From a review of Steven Erikson's 10-volume series, "The Malazan Book of the Fallen," these sentiments:
Successful fantasy does not require magic swords, or the triumphant overthrow of whatever Evil Dark Lord of Black Shadow Midnight Murk is currently torturing the poor denizens of Happiland. It doesn't even require a subplot involving a teenage boy (or increasingly often, girl) who becomes a Man (or Woman) while on a dire quest to find (or destroy) the Holy Trinket
Give me, instead, the evocation of a rich, complex and yet ultimately unknowable other world, with a compelling suggestion of intricate history and mythology and lore. Give me mystery amid the grand narrative. There's no need to spell it all out; no prefaces, please, elucidating the history of Middle Earth as if to students in a lecture hall. Instead, give me a world in which every sea hides a crumbled Atlantis, every ruin has a tale to tell, every mattock blade is a silent legacy of struggles unknown.

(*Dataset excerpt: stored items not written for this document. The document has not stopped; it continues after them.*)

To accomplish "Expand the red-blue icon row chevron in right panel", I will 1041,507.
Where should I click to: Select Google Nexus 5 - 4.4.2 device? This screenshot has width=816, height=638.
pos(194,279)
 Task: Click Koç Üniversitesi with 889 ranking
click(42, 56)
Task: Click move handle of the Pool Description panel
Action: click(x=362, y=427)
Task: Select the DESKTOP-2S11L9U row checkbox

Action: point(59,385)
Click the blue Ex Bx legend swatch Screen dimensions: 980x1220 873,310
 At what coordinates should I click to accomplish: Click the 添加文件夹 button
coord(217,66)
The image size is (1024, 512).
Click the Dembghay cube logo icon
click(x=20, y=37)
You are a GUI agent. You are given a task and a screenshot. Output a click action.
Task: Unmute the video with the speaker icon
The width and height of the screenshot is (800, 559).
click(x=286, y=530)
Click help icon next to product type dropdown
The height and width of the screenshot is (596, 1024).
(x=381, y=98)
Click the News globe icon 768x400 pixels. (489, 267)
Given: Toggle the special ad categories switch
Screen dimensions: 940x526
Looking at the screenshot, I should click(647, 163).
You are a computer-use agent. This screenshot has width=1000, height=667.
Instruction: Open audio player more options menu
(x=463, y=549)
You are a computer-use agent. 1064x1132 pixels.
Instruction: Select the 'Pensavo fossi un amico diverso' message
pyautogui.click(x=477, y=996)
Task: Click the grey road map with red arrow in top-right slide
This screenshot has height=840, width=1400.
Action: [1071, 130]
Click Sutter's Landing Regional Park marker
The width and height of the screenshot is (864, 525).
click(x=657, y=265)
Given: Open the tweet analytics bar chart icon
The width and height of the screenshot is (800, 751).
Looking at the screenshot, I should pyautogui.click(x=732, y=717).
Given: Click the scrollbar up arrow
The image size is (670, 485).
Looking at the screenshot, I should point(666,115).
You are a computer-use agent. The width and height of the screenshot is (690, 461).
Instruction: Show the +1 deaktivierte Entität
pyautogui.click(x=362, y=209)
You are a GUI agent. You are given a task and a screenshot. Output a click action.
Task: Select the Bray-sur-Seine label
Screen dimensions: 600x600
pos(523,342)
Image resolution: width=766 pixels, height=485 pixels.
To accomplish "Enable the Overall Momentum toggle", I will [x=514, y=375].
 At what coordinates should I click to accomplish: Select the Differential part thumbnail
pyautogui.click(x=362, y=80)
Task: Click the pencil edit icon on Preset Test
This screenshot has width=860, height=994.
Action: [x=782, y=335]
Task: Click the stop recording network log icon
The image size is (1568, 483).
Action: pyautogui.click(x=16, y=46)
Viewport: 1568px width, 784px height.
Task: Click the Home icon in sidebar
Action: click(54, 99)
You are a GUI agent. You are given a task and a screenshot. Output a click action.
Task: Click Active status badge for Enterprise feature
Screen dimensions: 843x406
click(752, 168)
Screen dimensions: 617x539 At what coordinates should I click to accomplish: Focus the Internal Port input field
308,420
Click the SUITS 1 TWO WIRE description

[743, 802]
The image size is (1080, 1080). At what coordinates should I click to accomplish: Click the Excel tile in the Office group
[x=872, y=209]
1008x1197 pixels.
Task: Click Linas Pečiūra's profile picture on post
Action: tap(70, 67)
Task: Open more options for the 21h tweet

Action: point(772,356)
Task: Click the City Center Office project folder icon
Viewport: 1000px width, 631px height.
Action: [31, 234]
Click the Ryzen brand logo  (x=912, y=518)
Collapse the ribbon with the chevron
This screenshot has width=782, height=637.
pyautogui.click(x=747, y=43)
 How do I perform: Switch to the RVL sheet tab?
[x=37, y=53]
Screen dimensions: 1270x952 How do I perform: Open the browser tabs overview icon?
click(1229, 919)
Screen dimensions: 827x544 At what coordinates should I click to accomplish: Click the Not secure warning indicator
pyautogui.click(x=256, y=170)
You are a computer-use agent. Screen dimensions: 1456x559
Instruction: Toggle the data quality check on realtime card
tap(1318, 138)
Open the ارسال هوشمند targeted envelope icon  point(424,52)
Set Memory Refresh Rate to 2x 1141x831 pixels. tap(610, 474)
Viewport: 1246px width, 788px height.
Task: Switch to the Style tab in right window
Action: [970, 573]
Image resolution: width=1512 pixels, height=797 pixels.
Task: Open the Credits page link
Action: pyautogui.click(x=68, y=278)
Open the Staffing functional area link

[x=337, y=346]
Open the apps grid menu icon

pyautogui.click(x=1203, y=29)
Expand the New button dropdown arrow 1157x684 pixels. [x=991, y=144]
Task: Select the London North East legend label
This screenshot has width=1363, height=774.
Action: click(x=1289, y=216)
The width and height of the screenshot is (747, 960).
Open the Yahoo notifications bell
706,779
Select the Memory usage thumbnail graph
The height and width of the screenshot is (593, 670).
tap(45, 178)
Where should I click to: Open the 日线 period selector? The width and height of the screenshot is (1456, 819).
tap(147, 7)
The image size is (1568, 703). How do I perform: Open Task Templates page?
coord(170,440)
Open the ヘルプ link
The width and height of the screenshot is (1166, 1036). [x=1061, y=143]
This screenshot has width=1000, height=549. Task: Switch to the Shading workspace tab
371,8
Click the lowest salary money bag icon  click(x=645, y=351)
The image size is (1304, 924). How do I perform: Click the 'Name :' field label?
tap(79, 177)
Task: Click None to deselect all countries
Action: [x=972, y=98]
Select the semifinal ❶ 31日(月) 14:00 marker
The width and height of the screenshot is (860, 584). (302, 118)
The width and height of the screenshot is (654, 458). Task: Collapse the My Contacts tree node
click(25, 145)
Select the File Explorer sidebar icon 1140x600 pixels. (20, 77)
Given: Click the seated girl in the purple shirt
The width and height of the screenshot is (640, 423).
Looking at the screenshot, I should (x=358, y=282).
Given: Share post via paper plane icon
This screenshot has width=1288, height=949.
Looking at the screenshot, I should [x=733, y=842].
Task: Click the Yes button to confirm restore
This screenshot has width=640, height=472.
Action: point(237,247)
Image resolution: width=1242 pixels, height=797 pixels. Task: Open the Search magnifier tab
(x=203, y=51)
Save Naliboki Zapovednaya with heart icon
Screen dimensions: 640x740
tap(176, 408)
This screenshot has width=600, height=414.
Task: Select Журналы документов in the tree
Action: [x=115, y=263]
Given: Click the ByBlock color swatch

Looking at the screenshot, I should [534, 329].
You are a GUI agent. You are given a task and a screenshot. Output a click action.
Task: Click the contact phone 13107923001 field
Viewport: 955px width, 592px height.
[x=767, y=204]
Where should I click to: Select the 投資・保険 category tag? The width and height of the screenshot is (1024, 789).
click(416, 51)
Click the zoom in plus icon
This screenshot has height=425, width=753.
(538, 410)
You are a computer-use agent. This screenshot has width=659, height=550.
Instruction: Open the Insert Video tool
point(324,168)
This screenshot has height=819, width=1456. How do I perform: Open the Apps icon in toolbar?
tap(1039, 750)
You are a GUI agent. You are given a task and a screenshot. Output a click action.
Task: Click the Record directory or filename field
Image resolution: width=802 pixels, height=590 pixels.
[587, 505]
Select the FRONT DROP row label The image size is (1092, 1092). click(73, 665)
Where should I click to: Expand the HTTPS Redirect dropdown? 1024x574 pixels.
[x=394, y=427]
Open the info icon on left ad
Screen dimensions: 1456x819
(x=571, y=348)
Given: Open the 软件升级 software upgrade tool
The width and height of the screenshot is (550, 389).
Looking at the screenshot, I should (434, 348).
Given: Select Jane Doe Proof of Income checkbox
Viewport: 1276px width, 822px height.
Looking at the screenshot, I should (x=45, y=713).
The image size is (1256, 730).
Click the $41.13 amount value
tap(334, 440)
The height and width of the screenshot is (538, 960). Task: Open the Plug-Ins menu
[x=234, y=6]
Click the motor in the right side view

I don't feel compelled by this review to read Erikson any time soon, but I agree strongly that in writing about alternate worlds, this is how it ought to be done.
Two examples of masters of this, whom I've discovered only relatively recently: Richard K Morgan and China MiƩville.
I read some crappy SF as a kid — "fantasy," that is, trashy romance novels wearing elfin costumes. Yuk. But that hint of magic, or just plain "other," keeps drawing me back to further explore the genre, most interesting of course when it blurs category lines.
I'm happy to hear that increasingly more writers are getting SF right.